◆ Selected extract:

┄┄┄┄┄┄┄┄┄┄

Hearing another speak self-critically is difficult. You may feel sad because you care for their well-being. You may feel anxious because you want connection and know that the more self-critical someone is the more difficult it is to connect. You might also feel disappointed because you are looking for fun and play. Let's look at a few ways to respond to someone who is expressing self-criticism.

1. Redirect attention

The most common response to another's self-criticism is to redirect their attention. These directives sound like: "Don't be so hard on yourself." "Be kind to yourself." "It's normal to make that mistake." "It's no big deal."  These responses can all be helpful when the self-criticism has only a light grasp on the person.

2. Honest expression

At other times, you can offer your own honest expression and make a request. For example, "Hearing you say that about yourself, I feel sad because I care about you. Would you be willing to say the feelings and needs that are behind those self-judgments?" Or, "Hearing you say that about yourself, I feel anxious, because I want to celebrate. Would you be willing to name three things you feel proud of in that situation?"

┄┄┄┄┄┄┄┄┄┄

◆ Data lines:
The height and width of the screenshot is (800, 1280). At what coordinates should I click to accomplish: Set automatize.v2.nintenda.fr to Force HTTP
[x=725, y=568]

┄┄┄┄┄┄┄┄┄┄

◆ What this exercise asks:
• 1. From the passage on responding to self-criticism, write out the part that begins at the words "The most common" and stops after the words "on the person.".
• 2. In the passage on responding to self-criticism, what is named as the most common response to another person's self-criticism?

◆ Results of the exercise:
• 1.
The most common response to another's self-criticism is to redirect their attention. These directives sound like: "Don't be so hard on yourself." "Be kind to yourself." "It's normal to make that mistake." "It's no big deal."  These responses can all be helpful when the self-criticism has only a light grasp on the person.

• 2. Redirecting their attention.